The worst by far is wayward children and broken marriages. You sit down with the individual and go through the Biblical steps required for healing; they go through them, and though they prayed, wept, and showered their progeny with love, their hearts are still hard, and the spouse still refuses to reconcile. What more can I do? They would ask pleadingly, and all I could offer was to repeat the steps because you can’t change someone’s heart; only God can.

I had to humble myself enough to come to terms with the reality that my abilities were limited, that I’d done all I could, and must now surrender it to God and allow Him to have His way in the matter.
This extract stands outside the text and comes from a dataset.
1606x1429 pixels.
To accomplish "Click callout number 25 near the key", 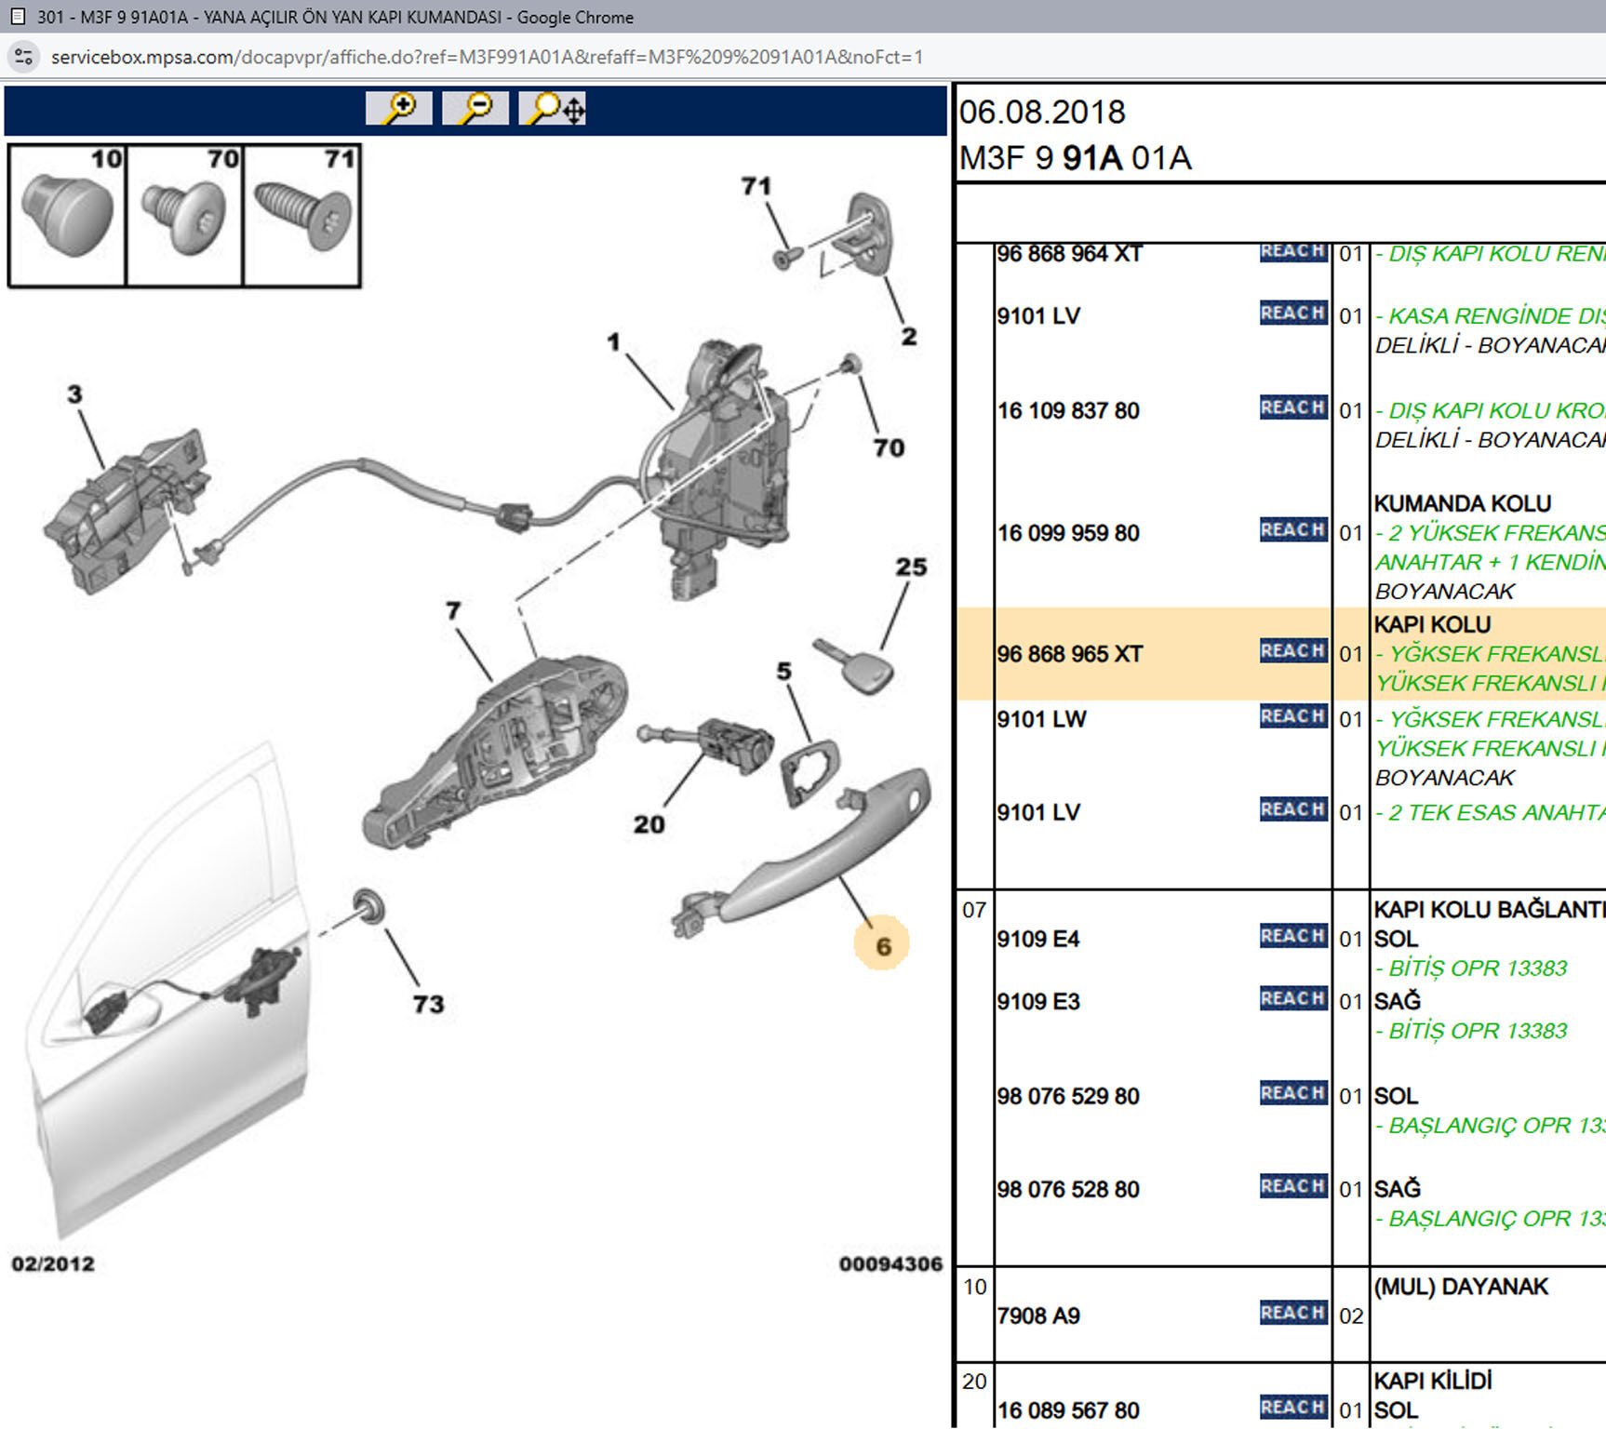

Not every story has a happy ending. Not every prodigal finds their way back home; not every marriage can be put back together, and I discovered that my trying to make it so by sheer will alone was a folly of the worst kind. There is a difference between God can and God will, and we cannot conflate the two.

As Shadrach, Meshach, and Abednego stood before the raging flames of the furnace, their answer to the king wasn’t that God would surely deliver them from the burning fiery furnace but that He was able to. Whether He did or not was solely up to Him. One thing was certain, and three young men said as much; one way or another, they would be delivered from the king’s hand that day.

We cannot presume that our deliverance will come by being spared the flames. In many an instance, our deliverance comes by standing in the fire.  

With love in Christ,

Michael Boldea, Jr. 

1 comment:

Anonymous said...

Thank you for this entry today. I can identify with what you said on so many levels. I want to always bear in mind now “ there is always a difference between God can and God will “ That gives me peace. Bless you.